▶ _WHAT THE TASK REQUIRES_:
Write out the rows below again word for word, but leave out the pictures.

....

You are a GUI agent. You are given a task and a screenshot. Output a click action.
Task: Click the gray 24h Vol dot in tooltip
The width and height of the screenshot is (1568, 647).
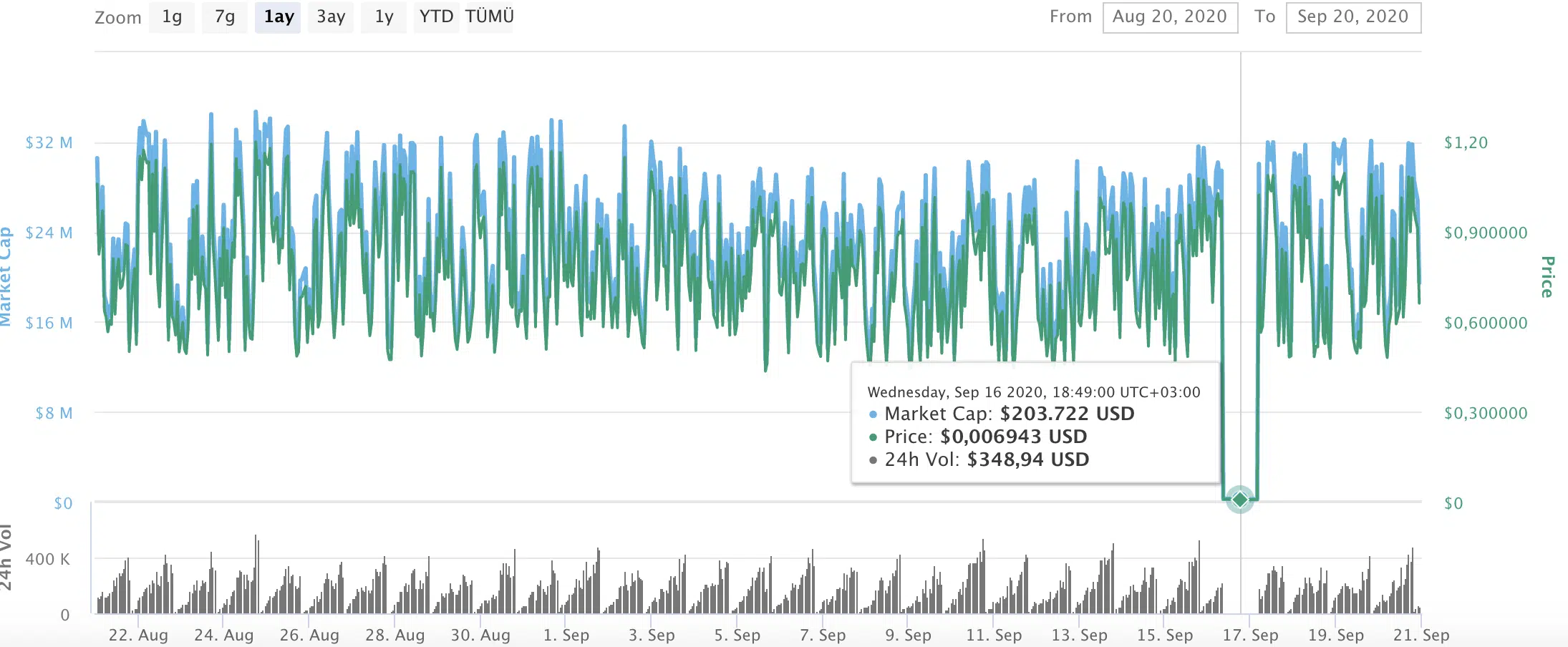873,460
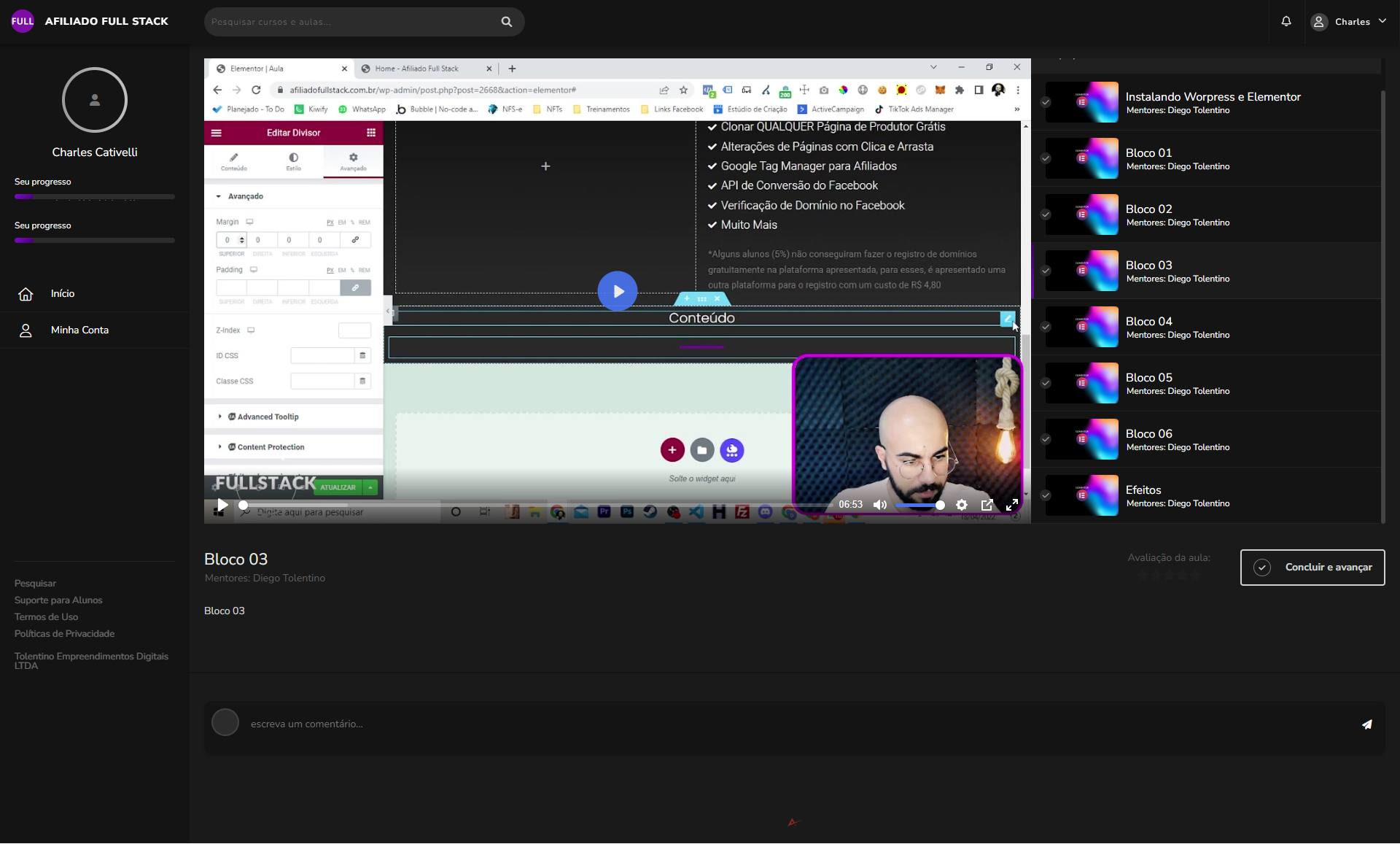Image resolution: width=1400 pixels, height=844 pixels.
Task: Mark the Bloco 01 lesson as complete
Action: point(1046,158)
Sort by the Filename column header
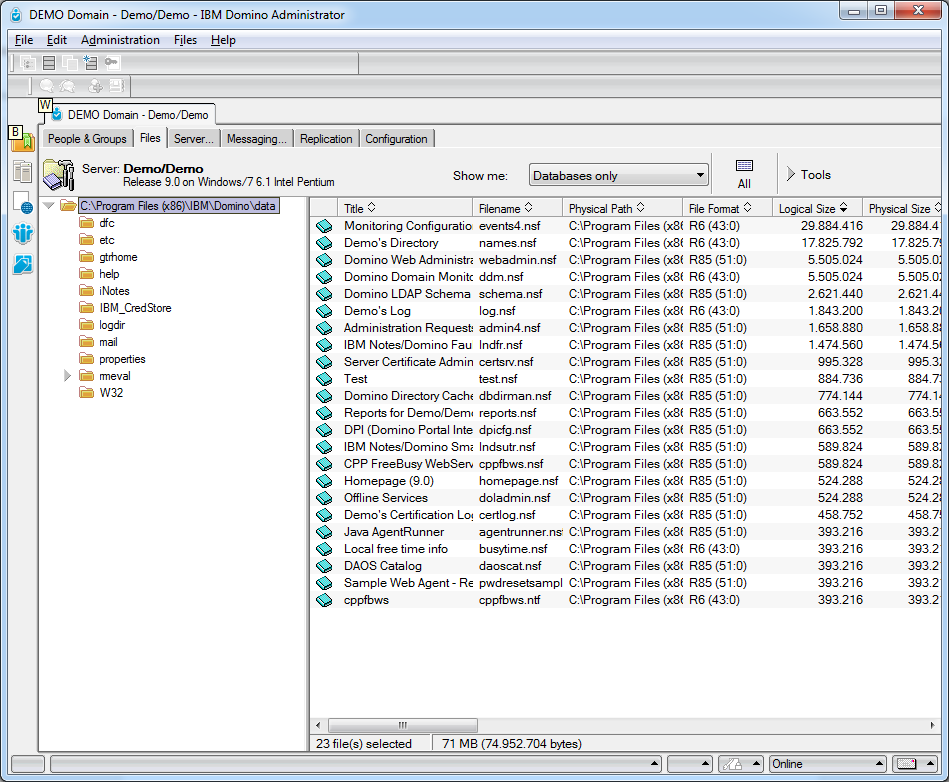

....

▶ _FINAL RESULT_:
You are a GUI agent. You are given a task and a screenshot. Output a click action.
Task: Click the gray 24h Vol dot in tooltip
The width and height of the screenshot is (1568, 647).
873,460
Image resolution: width=1400 pixels, height=844 pixels.
Task: Mark the Bloco 01 lesson as complete
Action: point(1046,158)
Sort by the Filename column header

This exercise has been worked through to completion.